Esta reestruturação produtiva e subjetiva promovida pelo capital precisava ser irradiada enquanto a nova razão do mundo, ou ainda, a racionalidade neoliberal necessitava ser difundida: “governos, escolas e sindicatos passaram a incorporar o discurso da nova pedagogia empresarial, articulando, por exemplo, conceito de ‘empregabilidade’ às noções de competências e novas habilidades” (ALVES, 2002, p.81). A escola passa a receber e difundir a “nova pedagogia empresarial”, tem suas estruturas, legislações e condições trabalhistas de acordo com esta diretriz mas, concomitantemente, deve ser uma importante instituição para a difusão da visão de mundo neoliberal e para a criação do homem- empresa. Os sindicatos também absorverão esta nova pedagogia neoliberal e incorporarão objetivos e condutas neste sentido, como será discutido mais a adiante.

3.2.1 Os Entrevistados

A APEOESP, como todo sindicato ou organização política, possui divergências e disputas internas por poder. Como foi dito anteriormente, a APEOESP está entre os maiores sindicatos do mundo com seus 180 mil sócios e possui a finalidade, segundo definição presente no site oficial, de:

(...) defender os interesses diretos, individuais e coletivos da categoria profissional que representa, inclusive nas instâncias judiciais e administrativas competentes; desenvolver e organizar encaminhamentos conjuntos visando a unidade e a unificação de todas as entidades representativas dos trabalhadores em educação, no âmbito do Ensino Público; lutar, juntamente com outros setores da população, pela melhoria do ensino, em particular do ensino público e gratuito, em todos os níveis; lutar, ao lado de outros trabalhadores, por organização, manifestação e expressão para todos os trabalhadores (Disponível em: <www.apeoesp.org.br/o-sindicato/historia>. Acessado em: 08/02/2019)

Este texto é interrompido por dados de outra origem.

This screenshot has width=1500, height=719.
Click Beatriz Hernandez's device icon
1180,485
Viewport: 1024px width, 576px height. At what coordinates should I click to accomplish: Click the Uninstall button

Portanto, visando elucidar a complexa trama que envolve as disputas internas das correntes políticas que compõe o sindicato bem como a relação que esta entidade mantem com os governos do PSDB em São Paulo, as entrevistas foram realizadas. Todavia, para alcançar uma compreensão satisfatória destas relações os entrevistados deveriam expressar opiniões divergentes que refletissem contradições. Assim, foram selecionados dois sindicalistas ligados à Articulação Sindical (ArtSind), corrente atrelada à Central Única dos Trabalhadores (CUT) e ao PT, e dois representantes sindicais da oposição (fragmentada em vários coletivos no interior da APEOESP).

A ArtSind é hegemônica na APEOESP há muitos anos e Maria Izabel Azevedo Noronha (Bebel) ocupa a presidência, com reeleições consecutivas, desde 2010 (o estatuto da entidade

não prevê um limite de reeleições). Sendo assim, além de Bebel, recém eleita deputada estadual pelo PT que terá suas opiniões expressas a partir de falas extraídas de entrevistas encontradas na internet, Fábio Santos de Moraes, vice-presidente, e Roberto Guido, secretário de comunicações, foram os representantes entrevistados desta corrente. Já a oposição à ArtSind se fez presente nas entrevistas por meio das falas de Gustavo de Freitas Agostini, coordenador geral da subsede de São Roque, e de Paula Penha, conselheira da subesede de Sorocaba e membra da Diretoria Estadual da APEOESP. Desta forma, buscou- se interpretações divergentes acerca do sindicato e de sua atuação nos últimos anos como subsídio para uma análise mais profunda de suas contradições e interesses. Gustavo integra um coletivo de oposição à ArtSind chamado: “Na Escola e na Luta”, já Paula compõe um coletivo de oposição batizado de: “XV de Outubro”.

As entrevistas foram realizadas em lugares e datas diferentes (conforme apêndices), a partir da disponibilidade de cada um dos entrevistados.